_ZIEL 1_
Sammle aus den Zeilen alle, in denen die Zeichenfolge „panel“ vorkommt, und gib sie vollständig wieder.

Menschenrechte in Russland: Monitoringergebnisse vom 5.09.-11.09.2022
- September
– Ein Gericht in Moskau hat den Journalisten und ehemaligen Roscosmos-Chefberater Iwan Safronow wegen Hochverrats zu 22 Jahren Haft in einer Strafkolonie verurteilt.
– In St. Petersburg hat ein Gericht die Strafe für den Kriegsgegner Zakhar Tatuiko bestätigt: 1 Jahr und 4 Monate Gefängnis, weil er einen Sicherheitsbeamten mit den Händen gepackt und ihm Pfefferspray ins Gesicht gesprüht haben soll.
– Ein Gericht in Moskau hat eine Bewährungsstrafe für die Oppositionspolitikerin Julia Galiamina nach dem so genannten „Dada“-Artikel um einen Monat verlängert. Im Dezember 2020 wurde sie wegen wiederholter Verstöße gegen die Vorschriften für die Abhaltung öffentlicher Kundgebungen (Artikel 212 Absatz 1 des Strafgesetzbuchs der Russischen Föderation) zu einer zweijährigen Freiheitsstrafe auf Bewährung verurteilt.
– In Wologda hat ein Gericht zwei Zeugen Jehovas verurteilt:
Nikolay Stepanov, 48, und Yuri Baranov, 70, wurden für schuldig befunden, die Aktivitäten einer extremistischen Vereinigung organisiert zu haben. Stepanow wurde zu 4 Jahren Haft in einer allgemeinen Strafkolonie und Baranow zu 4 Jahren Haft auf Bewährung verurteilt.

[Datensatzeinträge]
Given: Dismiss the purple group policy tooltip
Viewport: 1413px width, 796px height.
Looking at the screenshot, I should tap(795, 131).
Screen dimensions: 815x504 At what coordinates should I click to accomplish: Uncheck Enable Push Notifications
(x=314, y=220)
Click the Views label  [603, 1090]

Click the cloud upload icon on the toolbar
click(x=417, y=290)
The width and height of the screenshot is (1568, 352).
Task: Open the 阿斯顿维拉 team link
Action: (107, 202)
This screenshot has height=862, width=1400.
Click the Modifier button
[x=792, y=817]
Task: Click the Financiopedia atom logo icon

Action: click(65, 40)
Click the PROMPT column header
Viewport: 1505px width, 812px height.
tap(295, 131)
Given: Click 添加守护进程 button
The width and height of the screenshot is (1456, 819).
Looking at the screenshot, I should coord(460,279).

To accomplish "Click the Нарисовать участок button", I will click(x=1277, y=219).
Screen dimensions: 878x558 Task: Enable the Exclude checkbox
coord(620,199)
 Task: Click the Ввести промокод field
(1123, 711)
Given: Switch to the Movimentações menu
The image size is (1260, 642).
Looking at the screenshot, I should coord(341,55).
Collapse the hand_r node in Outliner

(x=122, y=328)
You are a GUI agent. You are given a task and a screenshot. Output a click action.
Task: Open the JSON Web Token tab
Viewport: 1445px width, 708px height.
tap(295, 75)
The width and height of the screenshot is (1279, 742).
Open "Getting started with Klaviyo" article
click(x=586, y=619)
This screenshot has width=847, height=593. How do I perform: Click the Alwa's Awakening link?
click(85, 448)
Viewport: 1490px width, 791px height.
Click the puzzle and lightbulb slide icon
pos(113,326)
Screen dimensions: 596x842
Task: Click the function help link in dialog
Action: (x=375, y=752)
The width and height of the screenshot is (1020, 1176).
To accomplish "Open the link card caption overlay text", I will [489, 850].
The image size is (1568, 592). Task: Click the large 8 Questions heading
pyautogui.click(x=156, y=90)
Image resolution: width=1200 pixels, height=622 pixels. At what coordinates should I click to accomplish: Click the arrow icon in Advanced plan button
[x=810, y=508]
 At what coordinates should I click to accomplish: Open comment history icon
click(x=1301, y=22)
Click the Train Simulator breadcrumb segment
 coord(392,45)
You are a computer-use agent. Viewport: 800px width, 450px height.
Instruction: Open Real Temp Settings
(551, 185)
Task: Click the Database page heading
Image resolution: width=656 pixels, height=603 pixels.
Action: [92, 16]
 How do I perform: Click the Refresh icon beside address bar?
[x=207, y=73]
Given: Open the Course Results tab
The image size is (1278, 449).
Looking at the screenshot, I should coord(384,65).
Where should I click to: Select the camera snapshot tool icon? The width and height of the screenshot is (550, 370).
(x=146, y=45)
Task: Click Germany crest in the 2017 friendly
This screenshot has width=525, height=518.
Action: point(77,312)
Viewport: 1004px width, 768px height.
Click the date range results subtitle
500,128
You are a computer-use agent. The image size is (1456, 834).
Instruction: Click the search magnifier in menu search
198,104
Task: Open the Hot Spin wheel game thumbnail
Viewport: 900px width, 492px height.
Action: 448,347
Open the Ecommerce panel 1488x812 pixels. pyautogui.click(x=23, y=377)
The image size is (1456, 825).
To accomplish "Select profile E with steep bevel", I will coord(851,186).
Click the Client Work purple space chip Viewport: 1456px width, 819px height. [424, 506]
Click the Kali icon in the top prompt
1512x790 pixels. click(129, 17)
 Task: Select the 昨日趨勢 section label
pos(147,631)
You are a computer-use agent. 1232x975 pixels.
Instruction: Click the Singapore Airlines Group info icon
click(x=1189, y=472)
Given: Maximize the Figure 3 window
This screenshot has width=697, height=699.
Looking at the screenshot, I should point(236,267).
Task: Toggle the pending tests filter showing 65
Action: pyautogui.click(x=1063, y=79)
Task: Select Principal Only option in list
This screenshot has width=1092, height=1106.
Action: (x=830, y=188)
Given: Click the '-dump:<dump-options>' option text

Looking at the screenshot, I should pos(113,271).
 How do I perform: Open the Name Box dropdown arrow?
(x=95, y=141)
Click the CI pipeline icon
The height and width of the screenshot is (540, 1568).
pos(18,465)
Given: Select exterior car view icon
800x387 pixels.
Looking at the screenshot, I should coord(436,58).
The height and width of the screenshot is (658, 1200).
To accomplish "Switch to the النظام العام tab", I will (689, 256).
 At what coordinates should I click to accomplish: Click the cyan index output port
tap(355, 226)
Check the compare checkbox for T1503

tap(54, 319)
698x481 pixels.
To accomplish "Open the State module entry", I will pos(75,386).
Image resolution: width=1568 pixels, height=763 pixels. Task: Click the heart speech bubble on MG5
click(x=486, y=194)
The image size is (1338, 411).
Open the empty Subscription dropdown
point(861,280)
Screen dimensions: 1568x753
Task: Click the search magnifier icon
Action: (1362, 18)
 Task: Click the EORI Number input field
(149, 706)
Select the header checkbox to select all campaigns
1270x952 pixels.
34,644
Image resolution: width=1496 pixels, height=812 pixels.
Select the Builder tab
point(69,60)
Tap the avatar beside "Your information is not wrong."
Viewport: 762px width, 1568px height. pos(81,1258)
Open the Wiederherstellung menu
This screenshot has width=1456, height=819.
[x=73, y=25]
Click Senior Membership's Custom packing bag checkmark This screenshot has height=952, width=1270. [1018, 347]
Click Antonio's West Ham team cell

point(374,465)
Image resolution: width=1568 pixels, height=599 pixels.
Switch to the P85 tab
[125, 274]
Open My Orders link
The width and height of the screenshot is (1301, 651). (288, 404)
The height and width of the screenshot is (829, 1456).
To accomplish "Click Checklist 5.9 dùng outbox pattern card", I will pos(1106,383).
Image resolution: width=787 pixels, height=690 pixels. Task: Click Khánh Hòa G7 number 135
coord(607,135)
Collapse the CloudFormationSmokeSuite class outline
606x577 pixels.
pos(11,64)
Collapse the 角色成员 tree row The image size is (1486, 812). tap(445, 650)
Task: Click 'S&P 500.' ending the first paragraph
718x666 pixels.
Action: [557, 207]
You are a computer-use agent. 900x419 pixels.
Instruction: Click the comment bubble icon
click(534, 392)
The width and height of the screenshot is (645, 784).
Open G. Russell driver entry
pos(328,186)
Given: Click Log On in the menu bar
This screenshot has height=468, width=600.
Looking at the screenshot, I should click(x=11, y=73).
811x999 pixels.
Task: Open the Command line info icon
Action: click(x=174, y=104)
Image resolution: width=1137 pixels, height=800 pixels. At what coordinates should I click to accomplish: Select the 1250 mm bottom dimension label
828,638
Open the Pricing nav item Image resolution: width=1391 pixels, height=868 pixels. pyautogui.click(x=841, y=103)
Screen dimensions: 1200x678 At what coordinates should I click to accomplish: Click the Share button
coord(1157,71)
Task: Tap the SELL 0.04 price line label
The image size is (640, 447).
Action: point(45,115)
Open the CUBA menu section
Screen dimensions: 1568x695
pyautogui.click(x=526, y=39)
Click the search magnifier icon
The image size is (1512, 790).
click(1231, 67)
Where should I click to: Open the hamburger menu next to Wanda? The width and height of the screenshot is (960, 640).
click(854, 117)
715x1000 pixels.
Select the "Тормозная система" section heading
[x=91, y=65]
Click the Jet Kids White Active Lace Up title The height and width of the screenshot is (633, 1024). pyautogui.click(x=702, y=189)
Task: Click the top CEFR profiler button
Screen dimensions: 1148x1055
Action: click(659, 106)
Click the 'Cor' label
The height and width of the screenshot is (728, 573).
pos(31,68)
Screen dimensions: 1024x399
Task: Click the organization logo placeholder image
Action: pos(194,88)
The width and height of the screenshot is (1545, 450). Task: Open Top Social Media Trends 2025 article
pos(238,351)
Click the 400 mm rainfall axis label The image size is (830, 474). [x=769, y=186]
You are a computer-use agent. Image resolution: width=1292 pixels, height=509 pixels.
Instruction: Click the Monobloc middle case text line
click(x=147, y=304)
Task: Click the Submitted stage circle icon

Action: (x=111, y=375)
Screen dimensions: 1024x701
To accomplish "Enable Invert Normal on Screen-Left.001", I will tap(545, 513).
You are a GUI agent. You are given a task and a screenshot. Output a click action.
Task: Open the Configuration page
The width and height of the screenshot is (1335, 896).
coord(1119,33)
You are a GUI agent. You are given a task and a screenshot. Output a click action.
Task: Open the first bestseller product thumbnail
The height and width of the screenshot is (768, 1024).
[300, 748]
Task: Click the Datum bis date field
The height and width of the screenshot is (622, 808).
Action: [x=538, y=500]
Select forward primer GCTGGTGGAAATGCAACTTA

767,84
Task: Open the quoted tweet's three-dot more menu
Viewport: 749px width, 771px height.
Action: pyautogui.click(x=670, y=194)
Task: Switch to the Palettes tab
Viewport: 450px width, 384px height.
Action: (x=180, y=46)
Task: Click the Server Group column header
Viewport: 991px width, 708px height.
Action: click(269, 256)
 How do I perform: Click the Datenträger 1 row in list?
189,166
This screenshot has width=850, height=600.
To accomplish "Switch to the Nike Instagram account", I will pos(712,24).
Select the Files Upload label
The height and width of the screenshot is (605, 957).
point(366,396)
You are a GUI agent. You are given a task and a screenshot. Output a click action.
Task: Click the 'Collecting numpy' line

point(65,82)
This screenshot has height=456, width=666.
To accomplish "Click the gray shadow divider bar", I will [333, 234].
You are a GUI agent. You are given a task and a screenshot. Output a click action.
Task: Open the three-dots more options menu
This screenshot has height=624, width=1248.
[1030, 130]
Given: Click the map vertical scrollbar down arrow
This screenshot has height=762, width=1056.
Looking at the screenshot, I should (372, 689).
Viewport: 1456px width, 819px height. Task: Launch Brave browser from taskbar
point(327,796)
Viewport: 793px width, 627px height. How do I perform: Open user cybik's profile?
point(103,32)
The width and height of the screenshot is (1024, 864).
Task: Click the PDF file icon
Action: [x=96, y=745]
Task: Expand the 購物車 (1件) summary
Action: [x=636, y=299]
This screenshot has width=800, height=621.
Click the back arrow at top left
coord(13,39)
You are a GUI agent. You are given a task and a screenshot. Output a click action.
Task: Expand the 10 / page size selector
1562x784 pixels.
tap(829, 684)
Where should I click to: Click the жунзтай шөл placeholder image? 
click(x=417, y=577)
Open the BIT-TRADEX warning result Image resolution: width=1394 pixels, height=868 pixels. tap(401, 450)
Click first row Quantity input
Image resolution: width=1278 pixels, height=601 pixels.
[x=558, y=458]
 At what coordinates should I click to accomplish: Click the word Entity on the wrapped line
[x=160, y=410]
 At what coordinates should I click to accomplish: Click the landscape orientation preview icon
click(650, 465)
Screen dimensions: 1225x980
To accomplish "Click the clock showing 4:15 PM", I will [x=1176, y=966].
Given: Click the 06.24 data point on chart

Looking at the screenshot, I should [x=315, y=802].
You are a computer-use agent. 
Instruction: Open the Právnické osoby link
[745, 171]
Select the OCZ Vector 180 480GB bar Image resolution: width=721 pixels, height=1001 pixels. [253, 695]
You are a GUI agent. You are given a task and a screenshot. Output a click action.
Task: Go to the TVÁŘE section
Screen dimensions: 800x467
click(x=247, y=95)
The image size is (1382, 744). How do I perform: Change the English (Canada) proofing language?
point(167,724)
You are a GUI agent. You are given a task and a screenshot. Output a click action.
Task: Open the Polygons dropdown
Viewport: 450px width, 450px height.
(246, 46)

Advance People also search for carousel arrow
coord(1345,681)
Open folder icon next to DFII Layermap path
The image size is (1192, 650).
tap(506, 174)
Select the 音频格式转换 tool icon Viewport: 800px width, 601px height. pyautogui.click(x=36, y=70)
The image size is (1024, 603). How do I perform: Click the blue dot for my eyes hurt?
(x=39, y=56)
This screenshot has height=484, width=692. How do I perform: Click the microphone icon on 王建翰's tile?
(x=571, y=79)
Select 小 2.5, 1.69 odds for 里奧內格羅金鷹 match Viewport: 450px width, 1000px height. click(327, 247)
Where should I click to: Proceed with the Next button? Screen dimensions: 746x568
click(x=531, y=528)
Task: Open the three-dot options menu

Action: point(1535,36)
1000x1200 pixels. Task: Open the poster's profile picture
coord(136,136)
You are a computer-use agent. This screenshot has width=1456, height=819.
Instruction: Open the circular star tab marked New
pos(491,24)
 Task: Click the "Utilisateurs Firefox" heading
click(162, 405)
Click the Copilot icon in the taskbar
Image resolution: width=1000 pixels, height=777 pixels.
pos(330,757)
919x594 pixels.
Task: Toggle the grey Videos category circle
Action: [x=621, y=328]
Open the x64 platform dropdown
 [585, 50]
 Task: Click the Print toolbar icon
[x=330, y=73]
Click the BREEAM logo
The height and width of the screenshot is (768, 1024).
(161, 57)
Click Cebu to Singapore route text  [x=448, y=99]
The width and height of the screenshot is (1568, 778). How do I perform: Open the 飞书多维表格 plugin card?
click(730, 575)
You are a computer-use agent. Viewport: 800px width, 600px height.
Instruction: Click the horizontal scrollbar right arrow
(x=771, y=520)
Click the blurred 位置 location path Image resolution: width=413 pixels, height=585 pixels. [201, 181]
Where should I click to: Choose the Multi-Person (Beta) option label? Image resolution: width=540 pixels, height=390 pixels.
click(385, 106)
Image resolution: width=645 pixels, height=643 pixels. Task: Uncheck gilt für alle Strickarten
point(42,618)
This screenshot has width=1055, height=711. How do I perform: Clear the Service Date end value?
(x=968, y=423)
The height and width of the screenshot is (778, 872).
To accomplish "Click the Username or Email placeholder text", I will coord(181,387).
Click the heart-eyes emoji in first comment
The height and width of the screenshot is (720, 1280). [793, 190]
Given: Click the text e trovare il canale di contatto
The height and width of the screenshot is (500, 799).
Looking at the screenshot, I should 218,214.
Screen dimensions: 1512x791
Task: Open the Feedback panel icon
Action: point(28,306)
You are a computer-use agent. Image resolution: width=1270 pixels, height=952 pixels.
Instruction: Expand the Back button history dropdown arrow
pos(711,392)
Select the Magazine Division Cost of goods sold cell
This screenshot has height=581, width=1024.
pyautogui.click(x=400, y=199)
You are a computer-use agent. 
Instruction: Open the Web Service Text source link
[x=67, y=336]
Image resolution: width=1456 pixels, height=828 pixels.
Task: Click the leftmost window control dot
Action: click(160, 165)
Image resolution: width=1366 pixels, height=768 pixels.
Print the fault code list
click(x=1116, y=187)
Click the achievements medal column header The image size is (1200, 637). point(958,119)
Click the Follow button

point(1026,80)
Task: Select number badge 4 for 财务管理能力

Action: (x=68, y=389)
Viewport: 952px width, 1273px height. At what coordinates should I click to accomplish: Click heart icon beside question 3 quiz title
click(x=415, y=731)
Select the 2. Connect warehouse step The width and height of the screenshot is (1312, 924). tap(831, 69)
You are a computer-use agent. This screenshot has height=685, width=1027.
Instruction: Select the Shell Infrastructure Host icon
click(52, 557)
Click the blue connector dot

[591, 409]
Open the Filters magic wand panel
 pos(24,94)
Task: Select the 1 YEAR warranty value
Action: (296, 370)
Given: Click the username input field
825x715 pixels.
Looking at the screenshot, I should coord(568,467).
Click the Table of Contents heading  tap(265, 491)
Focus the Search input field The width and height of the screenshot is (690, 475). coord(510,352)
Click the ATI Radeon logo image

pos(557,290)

_ZIEL 2_
Zu welcher Strafe wurde Iwan Safronow laut dem Dokumenttext verurteilt?

_ENDERGEBNIS 1_
Open the Ecommerce panel 1488x812 pixels. pyautogui.click(x=23, y=377)
Task: Open the Feedback panel icon
Open the Filters magic wand panel

_ENDERGEBNIS 2_
Zu 22 Jahren Haft in einer Strafkolonie wegen Hochverrats.